(Word and element location data)
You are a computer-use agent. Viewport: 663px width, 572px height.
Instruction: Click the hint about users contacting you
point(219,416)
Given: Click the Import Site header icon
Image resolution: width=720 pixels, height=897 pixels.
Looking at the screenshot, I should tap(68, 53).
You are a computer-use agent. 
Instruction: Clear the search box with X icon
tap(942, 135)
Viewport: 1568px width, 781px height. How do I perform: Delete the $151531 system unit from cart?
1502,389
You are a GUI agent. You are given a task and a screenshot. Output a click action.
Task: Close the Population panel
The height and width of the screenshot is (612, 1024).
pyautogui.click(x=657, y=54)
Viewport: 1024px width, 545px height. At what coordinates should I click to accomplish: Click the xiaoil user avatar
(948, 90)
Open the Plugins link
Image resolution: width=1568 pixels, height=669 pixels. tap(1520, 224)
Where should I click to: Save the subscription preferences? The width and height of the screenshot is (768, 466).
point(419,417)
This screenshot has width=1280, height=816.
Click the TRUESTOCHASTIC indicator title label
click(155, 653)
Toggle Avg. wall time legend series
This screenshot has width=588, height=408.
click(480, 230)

The problem -> Can you edit the material above so that each "Instruction" becomes "Command", with everything else left unchanged?

Task response ->
You are a computer-use agent. Viewport: 663px width, 572px height.
Command: Click the hint about users contacting you
point(219,416)
Given: Click the Import Site header icon
Image resolution: width=720 pixels, height=897 pixels.
Looking at the screenshot, I should tap(68, 53).
You are a computer-use agent. 
Command: Clear the search box with X icon
tap(942, 135)
Viewport: 1568px width, 781px height. How do I perform: Delete the $151531 system unit from cart?
1502,389
You are a GUI agent. You are given a task and a screenshot. Output a click action.
Task: Close the Population panel
The height and width of the screenshot is (612, 1024).
pyautogui.click(x=657, y=54)
Viewport: 1024px width, 545px height. At what coordinates should I click to accomplish: Click the xiaoil user avatar
(948, 90)
Open the Plugins link
Image resolution: width=1568 pixels, height=669 pixels. tap(1520, 224)
Where should I click to: Save the subscription preferences? The width and height of the screenshot is (768, 466).
point(419,417)
This screenshot has width=1280, height=816.
Click the TRUESTOCHASTIC indicator title label
click(155, 653)
Toggle Avg. wall time legend series
This screenshot has width=588, height=408.
click(480, 230)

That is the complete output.